È il carattere evenemenziale del mondo che viene meno e riduce la vita stessa a
un ingranaggio anonimo che non riserva più alcuna sorpresa. L'annoiato sa che
non ci sarà più niente capace di toccarlo, di farlo vibrare, di sorprenderlo;
la noia accompagna il disincanto ipermoderno (cinico-materialistico) per il
mondo. Il quartetto perverso che organizza il godimento più depravato e
anarchico nel Salò di Pasolini è, innanzitutto, annoiato dal mondo. La loro
apatia inquietante traduce la caduta verticale del senso autenticamente erotico
della vita: nel nostro tempo non c'è più spazio per la meraviglia nei confronti
dell'apparizione miracolosa del mondo. Ma la noia è davvero solo il nome di
questa malattia? La sua lezione non ci insegna forse anche qualcos'altro? La
noia è il "desiderio dell'Altrove", ha affermato una volta Lacan
associandola stranamente alla rivolta, alla preghiera e all'attesa. Perché?

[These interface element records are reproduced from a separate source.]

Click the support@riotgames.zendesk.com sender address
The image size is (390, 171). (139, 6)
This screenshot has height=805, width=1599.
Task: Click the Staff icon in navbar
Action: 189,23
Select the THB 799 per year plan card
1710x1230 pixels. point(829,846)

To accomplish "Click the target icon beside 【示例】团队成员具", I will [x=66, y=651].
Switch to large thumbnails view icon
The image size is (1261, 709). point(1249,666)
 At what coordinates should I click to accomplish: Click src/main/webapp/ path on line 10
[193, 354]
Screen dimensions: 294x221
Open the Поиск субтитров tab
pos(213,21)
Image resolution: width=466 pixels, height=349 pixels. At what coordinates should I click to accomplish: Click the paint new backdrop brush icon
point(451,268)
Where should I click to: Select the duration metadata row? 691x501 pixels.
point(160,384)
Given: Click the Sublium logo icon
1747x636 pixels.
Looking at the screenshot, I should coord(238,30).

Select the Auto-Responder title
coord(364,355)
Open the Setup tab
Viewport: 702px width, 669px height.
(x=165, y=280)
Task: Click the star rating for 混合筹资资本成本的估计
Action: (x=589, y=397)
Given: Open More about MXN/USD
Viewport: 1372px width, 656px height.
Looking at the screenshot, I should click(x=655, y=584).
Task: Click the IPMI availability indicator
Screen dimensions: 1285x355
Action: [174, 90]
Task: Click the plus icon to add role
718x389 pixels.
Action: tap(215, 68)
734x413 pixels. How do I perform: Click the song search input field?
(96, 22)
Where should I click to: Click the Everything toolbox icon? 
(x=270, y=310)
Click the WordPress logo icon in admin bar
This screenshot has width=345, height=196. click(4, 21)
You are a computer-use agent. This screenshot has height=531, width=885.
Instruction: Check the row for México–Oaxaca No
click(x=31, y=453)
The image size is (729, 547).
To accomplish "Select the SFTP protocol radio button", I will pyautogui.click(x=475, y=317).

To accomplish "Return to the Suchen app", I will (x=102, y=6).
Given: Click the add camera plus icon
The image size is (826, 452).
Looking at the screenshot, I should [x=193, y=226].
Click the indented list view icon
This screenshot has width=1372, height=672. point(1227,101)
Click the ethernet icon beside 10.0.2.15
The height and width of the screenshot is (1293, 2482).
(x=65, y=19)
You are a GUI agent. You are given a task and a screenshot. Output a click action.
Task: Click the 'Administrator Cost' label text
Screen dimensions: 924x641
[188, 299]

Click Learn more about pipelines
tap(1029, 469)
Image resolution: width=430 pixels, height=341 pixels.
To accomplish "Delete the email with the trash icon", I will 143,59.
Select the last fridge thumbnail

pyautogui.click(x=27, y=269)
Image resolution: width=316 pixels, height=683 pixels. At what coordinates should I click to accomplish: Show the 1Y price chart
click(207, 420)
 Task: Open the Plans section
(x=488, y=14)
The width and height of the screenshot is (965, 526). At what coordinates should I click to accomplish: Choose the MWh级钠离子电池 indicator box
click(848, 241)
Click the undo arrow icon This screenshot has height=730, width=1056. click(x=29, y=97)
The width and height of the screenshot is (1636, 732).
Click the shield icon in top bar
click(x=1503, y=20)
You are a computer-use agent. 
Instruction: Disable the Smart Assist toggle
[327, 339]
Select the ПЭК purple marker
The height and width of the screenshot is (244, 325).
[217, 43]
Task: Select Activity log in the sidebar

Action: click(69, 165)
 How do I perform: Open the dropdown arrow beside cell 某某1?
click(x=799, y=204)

Cosa hanno in comune queste esperienze apparentemente così diverse? Esse
indicano la necessità della vita umana di allargare sempre l'orizzonte del
proprio mondo, di spostare in avanti i propri limiti. L'annoiato è a prima
vista colui che incontra il mondo come un orizzonte chiuso, ristretto,
soffocante. Ma la noia non registra solo la chiusura del mondo; essa agisce
anche come una spinta a riaprire, a rinnovare il suo orizzonte. L'annoiato è
esausto del mondo così com'è, è sfinito dalla presenza oppressiva di questo
mondo, ma non del Mondo come tale! Egli è come chi si rivolta ai padroni del
mondo, come chi attende l'arrivo dell'Altro che gli porti un annuncio di vita
nuova, come chi si inginocchia pregando e invocando l'Altro. La noia mostra che
questo mondo, il mondo visibile, il mondo come pura presenza, non è mai davvero
tutto il Mondo. Essa trapela nello sguardo del bambino che per resistere al
sapere asfissiante che la maestra gli propina non può che sbadigliare senza
scampo. La sua testa cadrebbe pesantemente sul banco, se la sua noia, anziché
ripetere sempre lo stesso mondo, come accade per la maestra, non ne invocasse
l'esistenza di un altro. Lo sguardo del bambino si stacca dal banco e dai suoi
quaderni, dalla lavagna tetra e dallo sguardo vuoto della maestra per
rivolgersi finalmente Altrove. Dove? Fuori, via da lì, all'aperto, verso un
altro mondo, Altrove; verso il glicine viola, il campo di calcio, la bambina
che cammina con la sua veste rossa per strada, la neve che copiosa scende sul
cortile. Non è forse questa la lezione più positiva della noia? La noia del
bambino è sempre una rivolta, una attesa, una preghiera.